Nördlich des Bahnhofs liegen drei Friedhöfe auf der Westseite der Hermannstraße. Ein Spaziergang von der Station aus führt zunächst auf den St. Jacobi-Kirchhof, dessen Gräber sich vor allem in der Nähe des Eingangs befinden, während die hinteren zwei Drittel des Friedhofs wie ein verwildertes Stück Land anmuten; hier und da verstreute Gräber, kaum eines älter als 40 Jahre. Von den wirklich alten Grabstätten, die man auf einem Friedhof des 19. Jahrhunderts erwartet, sind nur wenige erhalten.

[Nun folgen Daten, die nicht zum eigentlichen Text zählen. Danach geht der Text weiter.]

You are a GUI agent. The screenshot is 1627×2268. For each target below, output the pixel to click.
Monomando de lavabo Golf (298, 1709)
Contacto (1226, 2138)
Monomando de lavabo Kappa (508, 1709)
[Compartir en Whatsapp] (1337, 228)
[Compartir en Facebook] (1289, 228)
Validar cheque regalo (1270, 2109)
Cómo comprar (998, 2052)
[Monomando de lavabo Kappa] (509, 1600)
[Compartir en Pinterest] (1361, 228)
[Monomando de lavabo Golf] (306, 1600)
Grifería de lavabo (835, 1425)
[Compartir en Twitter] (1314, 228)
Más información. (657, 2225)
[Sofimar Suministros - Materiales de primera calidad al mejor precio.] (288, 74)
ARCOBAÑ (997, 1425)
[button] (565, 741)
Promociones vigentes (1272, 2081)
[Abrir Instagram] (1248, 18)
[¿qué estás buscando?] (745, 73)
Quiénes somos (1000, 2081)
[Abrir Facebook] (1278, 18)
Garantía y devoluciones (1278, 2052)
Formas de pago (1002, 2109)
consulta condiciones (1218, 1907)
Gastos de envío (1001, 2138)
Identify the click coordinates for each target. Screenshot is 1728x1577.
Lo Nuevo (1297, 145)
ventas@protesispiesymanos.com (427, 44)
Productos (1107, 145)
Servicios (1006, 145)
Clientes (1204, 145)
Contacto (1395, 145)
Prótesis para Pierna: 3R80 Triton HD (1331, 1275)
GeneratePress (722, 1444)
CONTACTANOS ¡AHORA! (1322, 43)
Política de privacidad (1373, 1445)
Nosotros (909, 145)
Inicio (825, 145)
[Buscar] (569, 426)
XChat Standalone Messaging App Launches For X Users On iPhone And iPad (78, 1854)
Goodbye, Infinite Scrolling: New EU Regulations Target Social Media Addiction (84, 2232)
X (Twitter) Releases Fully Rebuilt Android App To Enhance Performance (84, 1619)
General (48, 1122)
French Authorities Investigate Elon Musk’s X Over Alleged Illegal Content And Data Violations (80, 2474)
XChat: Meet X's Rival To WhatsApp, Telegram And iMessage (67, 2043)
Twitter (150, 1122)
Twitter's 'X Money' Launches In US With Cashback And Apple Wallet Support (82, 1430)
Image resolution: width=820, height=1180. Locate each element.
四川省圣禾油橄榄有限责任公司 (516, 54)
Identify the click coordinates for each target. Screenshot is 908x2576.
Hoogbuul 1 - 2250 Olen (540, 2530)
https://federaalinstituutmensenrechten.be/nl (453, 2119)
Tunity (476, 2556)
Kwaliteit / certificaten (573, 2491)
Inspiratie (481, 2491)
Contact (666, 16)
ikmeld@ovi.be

Dazu zählen die stattlichen Familiengräber auf der Südseite, die vielfach in die angrenzenden Wohnhäuser integriert wurden.

Weiter zum Kirchhof Jerusalems- und neue Kirche V. Ein Denkmal erinnert an die rund einhundert Zwangsarbeiter vorwiegend aus der Ukraine, die hier in den letzten Jahren des 2. Weltkriegs mit dem Segen der Kirche in Baracken untergebracht waren, um die Opfer der Bombenangriffe zu beerdigen und den Friedhof in Ordnung zu halten. Ein Streifzug bis zum Ende des Geländes führt an zerbrochenen Grabsteinen und schmucklosen Erdhügeln vorbei.

Unmittelbar nördlich liegt St. Thomas, der 2007 geräumt wurde. Obwohl das Tor fest verschlossen ist, ein großes Schild Privatbesitz anzeigt und den Durchgang verbietet, entdeckt man auf dem verwilderten Grundstück doch Spaziergänger, die meisten in Begleitung ihres Hundes. Die Suche nach dem Knochen dürfte hier lohnen. Das Gelände ist, ebenso wie das der Jerusalemer und der Neuen Kirche, mit Signalleuchten gespickt, die einst zur Orientierung der Piloten dienten – Flugsicherheit im Angesicht des Todes.

Südlich der Ringbahngleise liegt der größte Friedhof der Hermannstraße, der Emmaus-Kirchhof. Einen lebendigen Kontrast zu Grabsteinen und Urnenfeldern bieten die Schulen, Sportanlagen, Vereinsheime, Kinderhorte und ein Therapiezentrum für Jugendliche in einer alten Ziegelwäscherei.

Die Hälfte der Friedhöfe in der Hermannstraße ist als Gartendenkmal geschützt, Nachbarschaftsinitiativen setzen sich dafür ein, sie in Parks umzuwandeln. Damit würde offiziell, was Anwohner und Besucher längst praktizieren: die Nutzung dieser kulturhistorischen Biotope als Naherholungsgebiet in einem der am dichtesten besiedelten Viertel Berlins.